This is a perfect introduction to music that connects us to other people and enables us to share experiences. I am thinking here of such well-known pieces as Charlie Chaplin’s Smile, with memorable words by John Turner and Geoffrey Parsons that are epitomized in the first two lines – “smile, though your heart is aching, smile, even though it’s breaking” – as well as Can You Feel the Love Tonight with music by Elton John and lyrics by Tim Rice. Then there is Louis Armstrong’s rendition of What a Wonderful World, Handel’s Where’re You Walk, Jussi Björling and Robert Merrill’s famous duet Au Fond du Temple Saint from Bizet’s opera Les Pêcheurs de Perles (The Pearlfishers), and many others.

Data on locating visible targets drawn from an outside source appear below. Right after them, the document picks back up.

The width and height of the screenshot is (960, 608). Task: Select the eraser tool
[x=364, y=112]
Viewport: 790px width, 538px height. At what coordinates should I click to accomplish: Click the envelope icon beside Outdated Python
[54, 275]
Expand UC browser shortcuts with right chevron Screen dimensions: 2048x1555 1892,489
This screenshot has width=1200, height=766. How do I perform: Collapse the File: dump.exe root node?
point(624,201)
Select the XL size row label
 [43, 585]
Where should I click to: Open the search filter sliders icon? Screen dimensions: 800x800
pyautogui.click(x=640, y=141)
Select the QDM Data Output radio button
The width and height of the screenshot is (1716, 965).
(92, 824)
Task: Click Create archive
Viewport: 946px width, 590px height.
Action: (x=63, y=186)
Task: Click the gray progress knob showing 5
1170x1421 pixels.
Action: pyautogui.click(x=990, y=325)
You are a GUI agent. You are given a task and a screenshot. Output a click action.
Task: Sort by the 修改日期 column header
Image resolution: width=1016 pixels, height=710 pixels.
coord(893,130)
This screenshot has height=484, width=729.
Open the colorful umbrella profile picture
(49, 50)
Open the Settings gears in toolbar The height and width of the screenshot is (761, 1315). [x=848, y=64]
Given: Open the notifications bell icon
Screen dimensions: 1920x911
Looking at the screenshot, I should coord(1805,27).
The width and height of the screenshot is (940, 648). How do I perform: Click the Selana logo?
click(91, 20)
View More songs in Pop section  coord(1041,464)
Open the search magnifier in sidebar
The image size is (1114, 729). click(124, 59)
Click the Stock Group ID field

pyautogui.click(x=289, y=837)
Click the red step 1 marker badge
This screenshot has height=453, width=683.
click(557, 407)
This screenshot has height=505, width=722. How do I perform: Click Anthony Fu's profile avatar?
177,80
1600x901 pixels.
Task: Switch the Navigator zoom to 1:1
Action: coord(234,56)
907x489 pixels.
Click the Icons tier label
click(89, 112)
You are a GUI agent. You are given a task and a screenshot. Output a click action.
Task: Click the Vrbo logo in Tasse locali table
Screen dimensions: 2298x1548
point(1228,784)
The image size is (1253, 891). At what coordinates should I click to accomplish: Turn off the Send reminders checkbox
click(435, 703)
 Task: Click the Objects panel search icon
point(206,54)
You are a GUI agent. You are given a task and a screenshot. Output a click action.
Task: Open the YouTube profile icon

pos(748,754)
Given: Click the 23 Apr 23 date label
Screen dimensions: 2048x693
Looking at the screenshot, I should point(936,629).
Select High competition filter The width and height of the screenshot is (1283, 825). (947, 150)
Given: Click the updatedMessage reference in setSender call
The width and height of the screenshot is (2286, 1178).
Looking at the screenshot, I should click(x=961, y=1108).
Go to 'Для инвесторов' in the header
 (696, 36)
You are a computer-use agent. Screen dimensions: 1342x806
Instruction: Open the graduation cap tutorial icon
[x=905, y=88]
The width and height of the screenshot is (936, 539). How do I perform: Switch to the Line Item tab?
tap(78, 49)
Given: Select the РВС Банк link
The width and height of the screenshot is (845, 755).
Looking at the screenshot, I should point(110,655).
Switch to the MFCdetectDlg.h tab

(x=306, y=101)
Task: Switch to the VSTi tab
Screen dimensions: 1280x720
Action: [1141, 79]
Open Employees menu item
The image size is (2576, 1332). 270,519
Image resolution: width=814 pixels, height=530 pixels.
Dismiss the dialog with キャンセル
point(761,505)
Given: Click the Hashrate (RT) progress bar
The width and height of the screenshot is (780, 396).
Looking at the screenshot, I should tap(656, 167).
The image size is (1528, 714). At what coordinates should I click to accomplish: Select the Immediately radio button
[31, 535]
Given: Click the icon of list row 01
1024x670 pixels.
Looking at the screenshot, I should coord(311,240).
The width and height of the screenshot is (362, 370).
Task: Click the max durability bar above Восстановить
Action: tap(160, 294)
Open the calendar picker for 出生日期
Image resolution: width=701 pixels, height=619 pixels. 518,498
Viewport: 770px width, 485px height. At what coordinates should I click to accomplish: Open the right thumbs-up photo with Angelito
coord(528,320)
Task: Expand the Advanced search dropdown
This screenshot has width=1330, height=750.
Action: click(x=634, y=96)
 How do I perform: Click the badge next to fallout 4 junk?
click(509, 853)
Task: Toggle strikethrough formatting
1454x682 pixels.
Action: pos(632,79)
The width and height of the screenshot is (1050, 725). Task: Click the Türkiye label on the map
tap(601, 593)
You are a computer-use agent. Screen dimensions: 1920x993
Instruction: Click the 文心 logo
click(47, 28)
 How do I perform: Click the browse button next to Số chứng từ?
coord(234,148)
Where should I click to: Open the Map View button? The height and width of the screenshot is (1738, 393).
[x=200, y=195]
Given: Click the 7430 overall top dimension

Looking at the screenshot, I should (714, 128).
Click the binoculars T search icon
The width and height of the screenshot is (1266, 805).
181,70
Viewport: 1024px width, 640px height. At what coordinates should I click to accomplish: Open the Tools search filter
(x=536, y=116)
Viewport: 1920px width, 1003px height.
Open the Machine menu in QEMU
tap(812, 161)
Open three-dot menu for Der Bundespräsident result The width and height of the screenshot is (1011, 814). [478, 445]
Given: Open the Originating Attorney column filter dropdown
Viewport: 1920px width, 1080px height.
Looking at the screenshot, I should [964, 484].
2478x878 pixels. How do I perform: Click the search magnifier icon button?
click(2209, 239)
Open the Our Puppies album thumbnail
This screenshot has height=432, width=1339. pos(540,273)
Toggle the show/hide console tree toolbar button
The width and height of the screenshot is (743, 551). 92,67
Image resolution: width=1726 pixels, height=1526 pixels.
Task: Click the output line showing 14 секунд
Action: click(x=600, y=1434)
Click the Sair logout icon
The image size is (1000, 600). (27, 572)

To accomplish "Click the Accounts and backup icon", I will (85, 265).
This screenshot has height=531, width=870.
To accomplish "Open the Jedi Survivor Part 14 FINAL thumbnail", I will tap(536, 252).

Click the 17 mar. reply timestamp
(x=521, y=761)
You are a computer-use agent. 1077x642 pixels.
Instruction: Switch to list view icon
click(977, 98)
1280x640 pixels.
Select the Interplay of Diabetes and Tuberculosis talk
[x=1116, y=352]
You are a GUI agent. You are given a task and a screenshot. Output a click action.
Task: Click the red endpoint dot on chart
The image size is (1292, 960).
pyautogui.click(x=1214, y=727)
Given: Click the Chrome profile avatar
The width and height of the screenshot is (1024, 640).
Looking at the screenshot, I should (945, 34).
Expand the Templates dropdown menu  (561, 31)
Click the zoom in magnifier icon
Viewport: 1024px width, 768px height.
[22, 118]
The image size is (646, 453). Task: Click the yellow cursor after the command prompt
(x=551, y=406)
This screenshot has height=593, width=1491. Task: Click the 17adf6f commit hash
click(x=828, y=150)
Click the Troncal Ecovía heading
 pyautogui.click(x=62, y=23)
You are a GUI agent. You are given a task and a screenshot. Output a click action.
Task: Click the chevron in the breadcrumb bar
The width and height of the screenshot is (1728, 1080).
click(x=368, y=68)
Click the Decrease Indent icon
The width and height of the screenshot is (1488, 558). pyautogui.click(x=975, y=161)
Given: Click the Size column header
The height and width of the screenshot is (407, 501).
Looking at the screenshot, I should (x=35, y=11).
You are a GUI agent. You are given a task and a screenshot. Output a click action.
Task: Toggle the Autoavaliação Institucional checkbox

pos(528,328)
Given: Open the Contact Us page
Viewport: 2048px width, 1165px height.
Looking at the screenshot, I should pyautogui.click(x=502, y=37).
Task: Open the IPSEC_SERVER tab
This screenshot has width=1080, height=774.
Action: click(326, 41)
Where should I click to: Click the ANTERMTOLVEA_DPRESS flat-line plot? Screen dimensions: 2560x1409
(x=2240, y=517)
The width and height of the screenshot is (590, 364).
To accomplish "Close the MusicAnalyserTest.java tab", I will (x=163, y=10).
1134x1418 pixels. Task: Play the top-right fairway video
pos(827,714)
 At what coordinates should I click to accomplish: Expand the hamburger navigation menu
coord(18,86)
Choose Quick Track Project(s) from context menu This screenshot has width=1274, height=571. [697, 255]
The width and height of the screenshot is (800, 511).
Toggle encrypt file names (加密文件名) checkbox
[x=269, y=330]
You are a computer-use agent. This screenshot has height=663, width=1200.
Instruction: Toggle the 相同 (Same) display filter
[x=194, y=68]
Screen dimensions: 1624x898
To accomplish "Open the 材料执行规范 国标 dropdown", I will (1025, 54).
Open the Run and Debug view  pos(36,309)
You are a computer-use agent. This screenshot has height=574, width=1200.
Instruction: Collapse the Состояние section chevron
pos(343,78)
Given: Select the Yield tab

Thus far, we have been considering types and pieces of music that shape and affect our personalities and our lives in an internal sense. But there are also many types and pieces of music that do this in an external sense. Whereas the first type of music is concerned with “the self,” the second is concerned with “the other.” This enables us to get out of our own skin and into the world at large. Music that does this is often very revealing, since many composers have a knack for depicting people, events, experiences, stories, places, cultures, nature, and nature’s diverse elements in very descriptive and highly revealing and compelling terms.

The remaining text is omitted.